Gov. William Donald Schaefer could hardly do a better job of inviting the legislature to undermine the powers of his office. By preventing senior officials from testifying before legislative committees, he is starting a battle he can't win.

It was bad enough that he prohibited state employees from talking to reporters without first clearing the queries through his office. That was silly and self-defeating, since he and his staff would soon be doing nothing else. Now he is striking at the heart of representative government, and he will inevitably come up the loser.

The General Assembly won't sit still for such treatment. One way or another, it will punish the governor.

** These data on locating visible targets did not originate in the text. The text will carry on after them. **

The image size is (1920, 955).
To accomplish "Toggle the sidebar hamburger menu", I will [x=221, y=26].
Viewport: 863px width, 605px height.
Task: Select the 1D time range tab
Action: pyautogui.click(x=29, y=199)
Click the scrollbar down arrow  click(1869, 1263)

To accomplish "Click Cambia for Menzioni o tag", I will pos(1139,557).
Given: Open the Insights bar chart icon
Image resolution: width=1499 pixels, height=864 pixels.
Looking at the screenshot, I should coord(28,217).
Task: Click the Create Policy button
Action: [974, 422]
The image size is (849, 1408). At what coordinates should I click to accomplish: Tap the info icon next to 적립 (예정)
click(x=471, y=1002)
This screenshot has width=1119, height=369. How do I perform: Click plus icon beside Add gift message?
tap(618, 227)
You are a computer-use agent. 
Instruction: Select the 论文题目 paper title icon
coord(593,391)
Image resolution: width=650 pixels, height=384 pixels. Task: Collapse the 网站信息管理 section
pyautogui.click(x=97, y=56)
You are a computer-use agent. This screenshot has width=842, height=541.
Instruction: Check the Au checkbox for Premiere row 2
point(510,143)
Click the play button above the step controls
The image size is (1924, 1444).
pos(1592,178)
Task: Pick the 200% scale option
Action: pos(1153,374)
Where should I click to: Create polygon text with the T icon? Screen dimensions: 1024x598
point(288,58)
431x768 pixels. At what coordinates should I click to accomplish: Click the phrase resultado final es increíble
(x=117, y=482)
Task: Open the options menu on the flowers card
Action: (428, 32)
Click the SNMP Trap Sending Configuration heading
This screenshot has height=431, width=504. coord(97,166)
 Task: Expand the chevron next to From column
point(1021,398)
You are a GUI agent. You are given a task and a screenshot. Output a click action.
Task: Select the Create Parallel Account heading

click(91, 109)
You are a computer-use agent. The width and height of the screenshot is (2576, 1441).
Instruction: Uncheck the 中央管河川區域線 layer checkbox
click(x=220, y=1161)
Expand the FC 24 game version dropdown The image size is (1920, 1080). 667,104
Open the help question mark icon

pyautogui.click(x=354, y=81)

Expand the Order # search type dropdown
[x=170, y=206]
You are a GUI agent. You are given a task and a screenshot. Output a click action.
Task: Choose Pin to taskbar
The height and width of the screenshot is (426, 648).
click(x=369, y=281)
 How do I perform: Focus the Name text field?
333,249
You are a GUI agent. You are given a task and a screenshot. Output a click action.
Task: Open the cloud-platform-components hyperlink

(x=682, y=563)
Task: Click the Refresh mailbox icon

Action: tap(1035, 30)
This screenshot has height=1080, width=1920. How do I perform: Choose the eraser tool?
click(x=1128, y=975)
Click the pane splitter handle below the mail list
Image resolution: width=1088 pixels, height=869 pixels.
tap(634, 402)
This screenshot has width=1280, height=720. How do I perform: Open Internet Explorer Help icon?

Several legislative committees already have the power to subpoena witnesses. It would take only a simple law to give that power to all committees. The legislature, sometimes spitefully, has slashed the budgets of officials it deemed unresponsive to its prerogatives. It could easily create a standoff over the budget next year until the governor got the point.

None of this does anyone any good. The bedrock of our governmental system, in Annapolis no less than in Washington, is checks and balances. The legislature can't govern without Mr. Schaefer, and he can't govern without the legislature. The courts monitor the behavior of both.

That's high school civics, and Mr. Schaefer would do well to refresh his memory. The legislature can't perform its essential functions -- notably, from Mr. Schaefer's viewpoint, appropriating money to run the government -- without knowing what the agencies are doing, and questioning officials on how well or badly their agencies are performing.

By setting himself up as Grand Censor, Mr. Schaefer undermines the public's faith in its government. The voters -- not just the legislators -- must know what public agencies are up to if they are to have a voice in influencing policy. That is what democracy is all about.

Secrecy is the last refuge of the petty bureaucrat -- or the despot. Mr. Schaefer is neither. But he has a bad habit of acting like one from time to time.